Pour faire ressortir l'exactitude de la phrase en italique, on peut dire : « L'affirmation du témoin selon laquelle Smith est entré dans le magasin peu après 10 h 15 est vraie si, et seulement si, Smith est entré dans le magasin peu après 10 h 15 » ; phrase également banale, mais qui énonce toutes les conditions nécessaires pour l'application du prédicat : « est vraie », à la déclaration d'un témoin.

Selon certains, la formulation suivante serait meilleure : « L'affirmation du témoin : "J'ai vu Smith entrer dans le magasin peu après 10 h 15", est vraie si, et seulement si, le témoin a vu Smith entrer dans le magasin peu après 10 h 15. » En la comparant à la précédente, on voit que la seconde version donne les conditions requises pour que soit vrai un énoncé concernant Smith et ce qu'il a fait ; et la troisième pour que soit vrai un énoncé concernant le témoin et ce qu'il a fait ou vu. En matière de preuve, il est de règle qu'un témoin doit se borner à déclarer ce qu'il a effectivement vu, ce qui peut faciliter au juge la distinction entre vrais et faux témoignages. Aussi la troisième version peut-elle présenter sur la seconde des avantages du point de vue de la recherche ou de la découverte de la vérité ; mais c'est là une question épistémologique ou méthodologique. Or ce qui nous intéresse ici, c'est la question logique ou ontologique : celle de ce que nous voulons dire ou cherchons à exprimer quand nous parlons de vérité ou de correspondance avec les faits. De ce point de vue, la troisième formulation ne présente pas d'avantage sur la seconde. Chacune répond de la même façon à la question : « Qu'est-ce que la vérité ? », et le fait indirectement, en énonçant les conditions requises pour qu'un énoncé déterminé soit vrai. [...]

Il faut distinguer nettement entre savoir ce que signifie la vérité et avoir un moyen, un critère, pour décider si un énoncé est vrai ou faux. Cette distinction d'ordre très général est d'une importance considérable pour juger du relativisme.

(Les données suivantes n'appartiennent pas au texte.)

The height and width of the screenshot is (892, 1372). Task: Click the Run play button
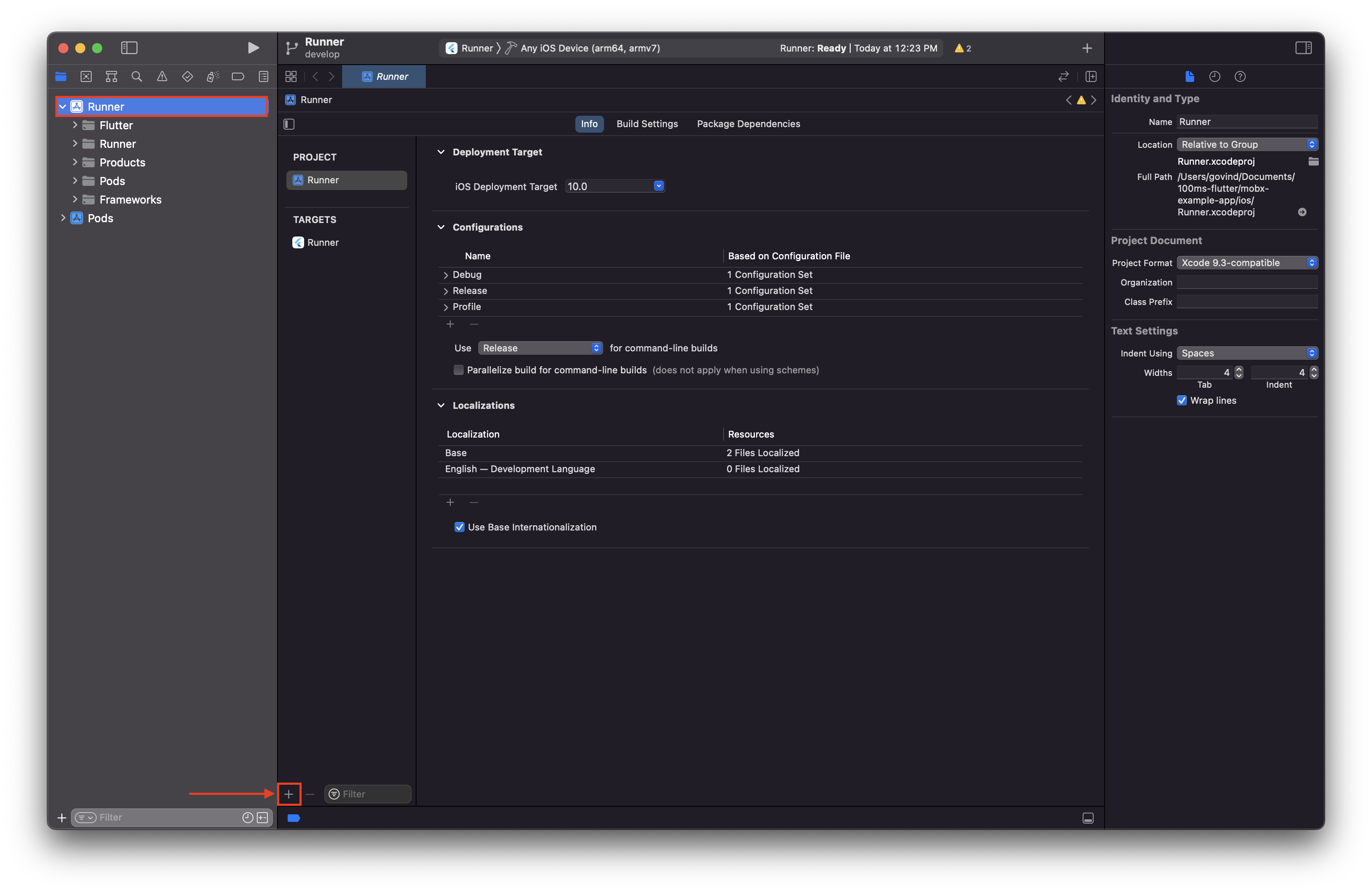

Sans doute savons-nous ce que nous entendons par une denrée saine et une denrée légèrement avariée ; mais, dans certains cas, il peut être difficile de distinguer l'une de l'autre : nous disons alors que nous n'avons pas de critères des qualités d'une denrée saine. De même, les médecins savaient ce qu'ils voulaient dire par tuberculose, longtemps avant qu'ils ne disposent de tests, c'est-à-dire de critères, permettant de reconnaître cette maladie.

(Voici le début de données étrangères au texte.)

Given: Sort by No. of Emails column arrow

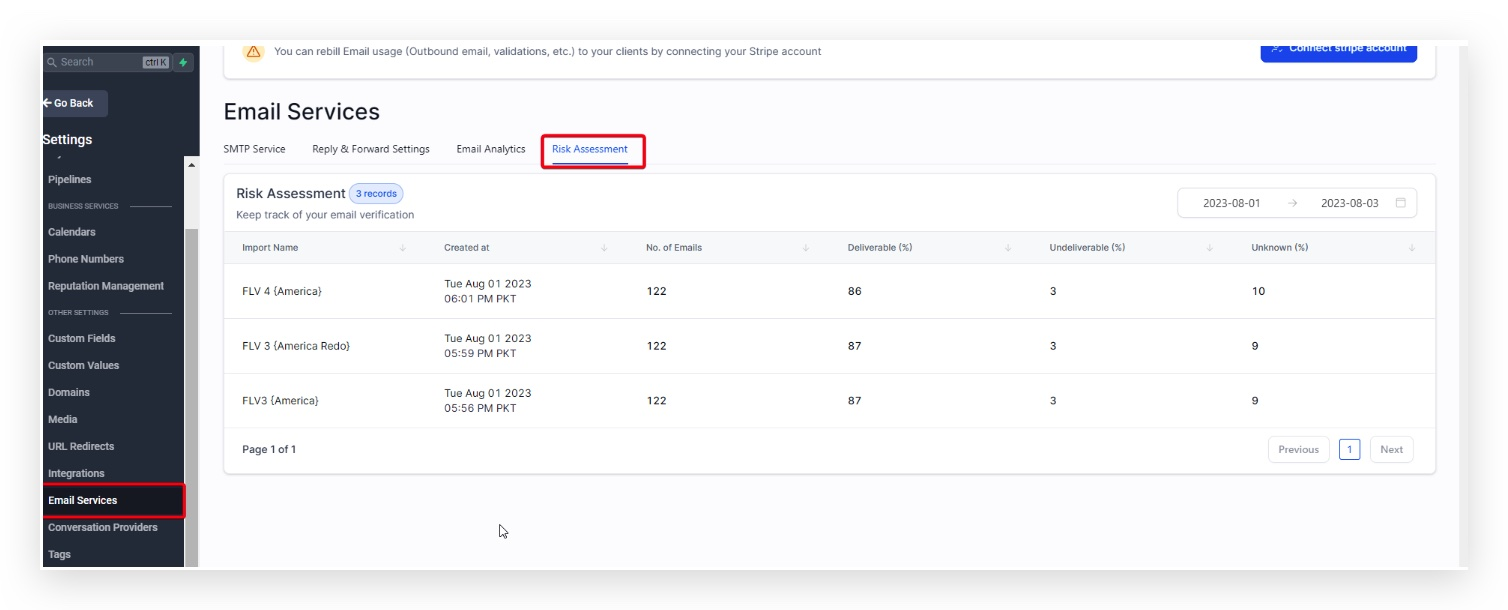Looking at the screenshot, I should (x=806, y=248).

On comprend le désir qu'ont les esprits précis de disposer de critères ; désir raisonnable quand il est possible à satisfaire. Mais ce serait une erreur de croire qu'à défaut de critères concernant l'altération d'une denrée, on ne peut se demander si celle-ci est gâtée ou non ; ou qu'à défaut de critères concernant la tuberculose la phrase : « Untel est tuberculeux », n'a pas de sens ; et la phrase : « Untel ment effrontément », non plus, tant qu'il n'existe pas de détecteur de mensonge auquel on puisse se fier.

En fait, l'établissement d'une série de tests concernant la tuberculose ou le mensonge est postérieur à la détermination, sans doute grossière, de ce que nous entendons par ces mots. Bien entendu, la découverte d'examens de laboratoire permettant de déceler la tuberculose peut nous apprendre bien des choses nouvelles sur cette maladie, au point que cela peut transformer le sens même du mot qui la désigne. On pourrait peut-être aller jusqu'à dire que le terme de tuberculose peut alors être défini par ces critères. N'empêche qu'il signifiait déjà quelque chose auparavant. Notons, en passant, qu'il existe peu de maladies pour lesquelles nous disposions de critères satisfaisants ou de définitions précises.

La plupart d'entre nous ne connaissent pas les critères qui permettent de savoir si un billet de banque est authentique ou faux. Mais, si nous trouvions deux billets portant le même numéro, nous aurions de bonnes raisons de déclarer que l'un des deux est faux : assertion qui ne serait pas privée de signification par l'absence d'un critère d'authenticité.

Popper, La Société ouverte et ses ennemis, t. 2, Hegel et Marx, Seuil, 1979, p. 188-189.